### Exercise description
Exactly as written, reproduce the lines from the one that contains "Expand the 适用场景 dropdown arrow" through the end of the records.

[Dataset records]
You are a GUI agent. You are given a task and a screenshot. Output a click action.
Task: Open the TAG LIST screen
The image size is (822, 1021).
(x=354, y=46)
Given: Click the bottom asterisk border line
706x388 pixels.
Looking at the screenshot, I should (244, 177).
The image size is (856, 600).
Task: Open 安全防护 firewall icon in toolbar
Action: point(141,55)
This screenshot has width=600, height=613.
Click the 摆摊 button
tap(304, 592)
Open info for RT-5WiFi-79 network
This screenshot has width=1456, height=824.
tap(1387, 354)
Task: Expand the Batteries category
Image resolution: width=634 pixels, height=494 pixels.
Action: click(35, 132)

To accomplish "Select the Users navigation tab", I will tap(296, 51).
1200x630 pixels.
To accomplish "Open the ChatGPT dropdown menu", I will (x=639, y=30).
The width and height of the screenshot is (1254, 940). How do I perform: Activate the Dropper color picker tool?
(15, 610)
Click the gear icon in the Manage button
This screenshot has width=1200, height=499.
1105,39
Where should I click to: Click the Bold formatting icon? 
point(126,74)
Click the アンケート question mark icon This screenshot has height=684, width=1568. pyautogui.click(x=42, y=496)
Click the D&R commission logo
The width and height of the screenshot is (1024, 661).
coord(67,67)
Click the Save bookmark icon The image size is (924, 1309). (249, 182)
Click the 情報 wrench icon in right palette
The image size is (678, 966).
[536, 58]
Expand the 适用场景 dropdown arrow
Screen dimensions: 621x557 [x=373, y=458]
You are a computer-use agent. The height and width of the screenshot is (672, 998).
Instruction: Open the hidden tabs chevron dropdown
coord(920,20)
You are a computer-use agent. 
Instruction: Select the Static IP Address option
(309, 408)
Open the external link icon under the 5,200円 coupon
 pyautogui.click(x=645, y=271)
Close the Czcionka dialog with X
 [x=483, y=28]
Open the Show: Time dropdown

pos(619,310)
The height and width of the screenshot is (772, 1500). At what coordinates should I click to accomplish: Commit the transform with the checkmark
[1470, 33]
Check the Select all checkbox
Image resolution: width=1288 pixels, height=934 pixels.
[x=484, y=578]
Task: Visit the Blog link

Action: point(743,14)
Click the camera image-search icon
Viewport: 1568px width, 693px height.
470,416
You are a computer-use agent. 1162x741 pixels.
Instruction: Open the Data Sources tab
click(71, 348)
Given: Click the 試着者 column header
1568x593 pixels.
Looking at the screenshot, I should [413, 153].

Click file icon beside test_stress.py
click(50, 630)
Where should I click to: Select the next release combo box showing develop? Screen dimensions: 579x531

### Response area
Expand the 适用场景 dropdown arrow
Screen dimensions: 621x557 [x=373, y=458]
You are a computer-use agent. The height and width of the screenshot is (672, 998).
Instruction: Open the hidden tabs chevron dropdown
coord(920,20)
You are a computer-use agent. 
Instruction: Select the Static IP Address option
(309, 408)
Open the external link icon under the 5,200円 coupon
 pyautogui.click(x=645, y=271)
Close the Czcionka dialog with X
 [x=483, y=28]
Open the Show: Time dropdown

pos(619,310)
The height and width of the screenshot is (772, 1500). At what coordinates should I click to accomplish: Commit the transform with the checkmark
[1470, 33]
Check the Select all checkbox
Image resolution: width=1288 pixels, height=934 pixels.
[x=484, y=578]
Task: Visit the Blog link

Action: point(743,14)
Click the camera image-search icon
Viewport: 1568px width, 693px height.
470,416
You are a computer-use agent. 1162x741 pixels.
Instruction: Open the Data Sources tab
click(71, 348)
Given: Click the 試着者 column header
1568x593 pixels.
Looking at the screenshot, I should [413, 153].

Click file icon beside test_stress.py
click(50, 630)
Where should I click to: Select the next release combo box showing develop? Screen dimensions: 579x531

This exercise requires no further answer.